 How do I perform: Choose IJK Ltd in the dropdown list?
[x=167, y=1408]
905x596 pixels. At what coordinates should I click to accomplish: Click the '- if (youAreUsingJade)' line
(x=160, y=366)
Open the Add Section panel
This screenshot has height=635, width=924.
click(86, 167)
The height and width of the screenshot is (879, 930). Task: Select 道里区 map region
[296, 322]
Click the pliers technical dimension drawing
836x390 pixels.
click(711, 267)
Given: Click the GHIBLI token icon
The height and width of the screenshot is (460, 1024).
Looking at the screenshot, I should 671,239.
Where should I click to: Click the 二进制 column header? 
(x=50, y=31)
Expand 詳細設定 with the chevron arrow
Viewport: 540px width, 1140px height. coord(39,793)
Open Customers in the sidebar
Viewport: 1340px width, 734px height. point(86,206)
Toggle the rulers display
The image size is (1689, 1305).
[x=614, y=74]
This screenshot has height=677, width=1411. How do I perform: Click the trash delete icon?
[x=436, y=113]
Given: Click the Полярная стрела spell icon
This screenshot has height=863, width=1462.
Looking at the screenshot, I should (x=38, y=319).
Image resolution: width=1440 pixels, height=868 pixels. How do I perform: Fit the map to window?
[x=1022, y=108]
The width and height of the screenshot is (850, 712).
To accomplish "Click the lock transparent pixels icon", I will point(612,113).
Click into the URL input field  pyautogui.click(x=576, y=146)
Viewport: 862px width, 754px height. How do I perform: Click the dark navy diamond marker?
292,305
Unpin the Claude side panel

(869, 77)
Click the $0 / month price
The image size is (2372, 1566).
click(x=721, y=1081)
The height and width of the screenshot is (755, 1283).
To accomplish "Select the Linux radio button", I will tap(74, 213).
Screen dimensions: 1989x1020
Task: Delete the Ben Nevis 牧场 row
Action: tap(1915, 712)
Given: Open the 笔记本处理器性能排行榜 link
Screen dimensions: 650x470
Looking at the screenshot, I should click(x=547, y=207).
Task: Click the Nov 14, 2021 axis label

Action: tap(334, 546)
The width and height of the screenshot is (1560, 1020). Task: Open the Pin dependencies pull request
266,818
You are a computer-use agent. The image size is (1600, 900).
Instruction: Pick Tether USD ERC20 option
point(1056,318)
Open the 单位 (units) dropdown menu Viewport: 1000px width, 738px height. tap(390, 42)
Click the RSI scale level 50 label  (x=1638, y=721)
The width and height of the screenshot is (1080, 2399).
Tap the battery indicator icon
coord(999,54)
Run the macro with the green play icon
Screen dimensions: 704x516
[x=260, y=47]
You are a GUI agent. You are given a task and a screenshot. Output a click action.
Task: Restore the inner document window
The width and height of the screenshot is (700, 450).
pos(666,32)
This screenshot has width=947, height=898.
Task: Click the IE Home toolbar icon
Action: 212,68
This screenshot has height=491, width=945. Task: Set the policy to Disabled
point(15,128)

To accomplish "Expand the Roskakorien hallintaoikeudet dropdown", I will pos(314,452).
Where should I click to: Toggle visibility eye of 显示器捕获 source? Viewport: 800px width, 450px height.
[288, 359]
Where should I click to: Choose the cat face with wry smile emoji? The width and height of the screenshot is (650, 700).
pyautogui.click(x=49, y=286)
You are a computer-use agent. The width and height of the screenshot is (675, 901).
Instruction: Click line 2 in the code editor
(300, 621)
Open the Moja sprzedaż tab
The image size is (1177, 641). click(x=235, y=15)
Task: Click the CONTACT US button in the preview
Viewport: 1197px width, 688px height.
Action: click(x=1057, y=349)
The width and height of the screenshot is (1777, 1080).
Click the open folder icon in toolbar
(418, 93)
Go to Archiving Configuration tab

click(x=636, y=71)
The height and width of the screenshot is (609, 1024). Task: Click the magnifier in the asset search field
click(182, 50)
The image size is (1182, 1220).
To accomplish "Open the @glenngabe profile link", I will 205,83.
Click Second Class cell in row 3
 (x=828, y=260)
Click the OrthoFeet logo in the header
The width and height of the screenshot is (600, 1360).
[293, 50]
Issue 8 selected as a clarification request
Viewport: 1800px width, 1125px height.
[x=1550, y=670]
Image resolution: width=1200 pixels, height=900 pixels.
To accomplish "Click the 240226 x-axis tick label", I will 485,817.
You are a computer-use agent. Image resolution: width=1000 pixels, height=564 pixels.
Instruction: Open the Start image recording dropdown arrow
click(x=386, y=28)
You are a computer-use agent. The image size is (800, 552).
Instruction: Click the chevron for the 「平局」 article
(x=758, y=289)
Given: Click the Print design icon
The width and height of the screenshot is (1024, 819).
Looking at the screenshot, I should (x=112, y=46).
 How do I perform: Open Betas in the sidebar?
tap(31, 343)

________________

▸ Work instructions
Would you please copy the material above exactly, with nothing left out?

▸ Solution to this task
 How do I perform: Choose IJK Ltd in the dropdown list?
[x=167, y=1408]
905x596 pixels. At what coordinates should I click to accomplish: Click the '- if (youAreUsingJade)' line
(x=160, y=366)
Open the Add Section panel
This screenshot has height=635, width=924.
click(86, 167)
The height and width of the screenshot is (879, 930). Task: Select 道里区 map region
[296, 322]
Click the pliers technical dimension drawing
836x390 pixels.
click(711, 267)
Given: Click the GHIBLI token icon
The height and width of the screenshot is (460, 1024).
Looking at the screenshot, I should 671,239.
Where should I click to: Click the 二进制 column header? 
(x=50, y=31)
Expand 詳細設定 with the chevron arrow
Viewport: 540px width, 1140px height. coord(39,793)
Open Customers in the sidebar
Viewport: 1340px width, 734px height. point(86,206)
Toggle the rulers display
The image size is (1689, 1305).
[x=614, y=74]
This screenshot has height=677, width=1411. How do I perform: Click the trash delete icon?
[x=436, y=113]
Given: Click the Полярная стрела spell icon
This screenshot has height=863, width=1462.
Looking at the screenshot, I should (x=38, y=319).
Image resolution: width=1440 pixels, height=868 pixels. How do I perform: Fit the map to window?
[x=1022, y=108]
The width and height of the screenshot is (850, 712).
To accomplish "Click the lock transparent pixels icon", I will point(612,113).
Click into the URL input field  pyautogui.click(x=576, y=146)
Viewport: 862px width, 754px height. How do I perform: Click the dark navy diamond marker?
292,305
Unpin the Claude side panel

(869, 77)
Click the $0 / month price
The image size is (2372, 1566).
click(x=721, y=1081)
The height and width of the screenshot is (755, 1283).
To accomplish "Select the Linux radio button", I will tap(74, 213).
Screen dimensions: 1989x1020
Task: Delete the Ben Nevis 牧场 row
Action: tap(1915, 712)
Given: Open the 笔记本处理器性能排行榜 link
Screen dimensions: 650x470
Looking at the screenshot, I should click(x=547, y=207).
Task: Click the Nov 14, 2021 axis label

Action: tap(334, 546)
The width and height of the screenshot is (1560, 1020). Task: Open the Pin dependencies pull request
266,818
You are a computer-use agent. The image size is (1600, 900).
Instruction: Pick Tether USD ERC20 option
point(1056,318)
Open the 单位 (units) dropdown menu Viewport: 1000px width, 738px height. tap(390, 42)
Click the RSI scale level 50 label  (x=1638, y=721)
The width and height of the screenshot is (1080, 2399).
Tap the battery indicator icon
coord(999,54)
Run the macro with the green play icon
Screen dimensions: 704x516
[x=260, y=47]
You are a GUI agent. You are given a task and a screenshot. Output a click action.
Task: Restore the inner document window
The width and height of the screenshot is (700, 450).
pos(666,32)
This screenshot has width=947, height=898.
Task: Click the IE Home toolbar icon
Action: 212,68
This screenshot has height=491, width=945. Task: Set the policy to Disabled
point(15,128)

To accomplish "Expand the Roskakorien hallintaoikeudet dropdown", I will pos(314,452).
Where should I click to: Toggle visibility eye of 显示器捕获 source? Viewport: 800px width, 450px height.
[288, 359]
Where should I click to: Choose the cat face with wry smile emoji? The width and height of the screenshot is (650, 700).
pyautogui.click(x=49, y=286)
You are a computer-use agent. The width and height of the screenshot is (675, 901).
Instruction: Click line 2 in the code editor
(300, 621)
Open the Moja sprzedaż tab
The image size is (1177, 641). click(x=235, y=15)
Task: Click the CONTACT US button in the preview
Viewport: 1197px width, 688px height.
Action: click(x=1057, y=349)
The width and height of the screenshot is (1777, 1080).
Click the open folder icon in toolbar
(418, 93)
Go to Archiving Configuration tab

click(x=636, y=71)
The height and width of the screenshot is (609, 1024). Task: Click the magnifier in the asset search field
click(182, 50)
The image size is (1182, 1220).
To accomplish "Open the @glenngabe profile link", I will 205,83.
Click Second Class cell in row 3
 (x=828, y=260)
Click the OrthoFeet logo in the header
The width and height of the screenshot is (600, 1360).
[293, 50]
Issue 8 selected as a clarification request
Viewport: 1800px width, 1125px height.
[x=1550, y=670]
Image resolution: width=1200 pixels, height=900 pixels.
To accomplish "Click the 240226 x-axis tick label", I will 485,817.
You are a computer-use agent. Image resolution: width=1000 pixels, height=564 pixels.
Instruction: Open the Start image recording dropdown arrow
click(x=386, y=28)
You are a computer-use agent. The image size is (800, 552).
Instruction: Click the chevron for the 「平局」 article
(x=758, y=289)
Given: Click the Print design icon
The width and height of the screenshot is (1024, 819).
Looking at the screenshot, I should (x=112, y=46).
 How do I perform: Open Betas in the sidebar?
tap(31, 343)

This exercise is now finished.